DIRECTIONS
Up to and including the final line, retype each line of the records below, starting with the one that contains "Task: Click the 购买 stage icon".

>>>

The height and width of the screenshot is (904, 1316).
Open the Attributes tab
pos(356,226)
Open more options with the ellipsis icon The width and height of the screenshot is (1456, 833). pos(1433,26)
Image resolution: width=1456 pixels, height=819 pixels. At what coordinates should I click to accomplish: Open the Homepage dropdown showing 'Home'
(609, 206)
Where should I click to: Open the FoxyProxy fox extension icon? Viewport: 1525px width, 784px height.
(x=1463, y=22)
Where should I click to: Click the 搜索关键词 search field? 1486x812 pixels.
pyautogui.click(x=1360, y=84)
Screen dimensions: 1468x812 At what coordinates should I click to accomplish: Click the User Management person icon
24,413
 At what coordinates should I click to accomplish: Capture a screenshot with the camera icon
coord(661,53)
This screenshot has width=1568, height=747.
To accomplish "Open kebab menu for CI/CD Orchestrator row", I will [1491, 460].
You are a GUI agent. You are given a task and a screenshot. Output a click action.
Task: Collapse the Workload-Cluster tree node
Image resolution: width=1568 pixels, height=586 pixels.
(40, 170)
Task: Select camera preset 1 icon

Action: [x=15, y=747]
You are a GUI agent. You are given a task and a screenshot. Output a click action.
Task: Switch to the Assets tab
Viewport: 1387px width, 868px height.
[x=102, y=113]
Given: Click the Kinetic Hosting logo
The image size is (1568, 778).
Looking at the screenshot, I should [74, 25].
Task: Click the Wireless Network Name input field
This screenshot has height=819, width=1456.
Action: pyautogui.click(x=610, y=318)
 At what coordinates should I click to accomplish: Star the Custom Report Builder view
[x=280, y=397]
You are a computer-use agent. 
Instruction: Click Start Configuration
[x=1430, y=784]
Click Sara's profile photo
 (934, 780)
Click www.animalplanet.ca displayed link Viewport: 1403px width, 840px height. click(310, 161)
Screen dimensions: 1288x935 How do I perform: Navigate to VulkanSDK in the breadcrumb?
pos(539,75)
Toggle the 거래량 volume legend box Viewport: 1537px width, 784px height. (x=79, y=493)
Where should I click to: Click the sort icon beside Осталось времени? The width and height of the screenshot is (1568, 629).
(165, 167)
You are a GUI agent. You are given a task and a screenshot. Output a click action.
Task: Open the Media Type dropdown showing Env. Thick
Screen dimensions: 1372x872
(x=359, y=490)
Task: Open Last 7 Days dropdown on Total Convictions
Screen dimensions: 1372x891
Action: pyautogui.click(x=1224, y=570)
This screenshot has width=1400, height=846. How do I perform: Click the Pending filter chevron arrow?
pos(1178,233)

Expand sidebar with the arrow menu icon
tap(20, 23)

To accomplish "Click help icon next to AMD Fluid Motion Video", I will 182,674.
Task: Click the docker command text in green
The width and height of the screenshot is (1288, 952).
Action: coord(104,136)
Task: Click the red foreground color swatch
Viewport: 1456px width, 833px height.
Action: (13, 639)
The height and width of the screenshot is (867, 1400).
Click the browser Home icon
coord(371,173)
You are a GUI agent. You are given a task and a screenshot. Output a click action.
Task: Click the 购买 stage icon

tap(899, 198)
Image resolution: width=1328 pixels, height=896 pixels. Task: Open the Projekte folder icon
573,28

<<<

RESPONSE TO THIS EXERCISE
Task: Click the 购买 stage icon

tap(899, 198)
Image resolution: width=1328 pixels, height=896 pixels. Task: Open the Projekte folder icon
573,28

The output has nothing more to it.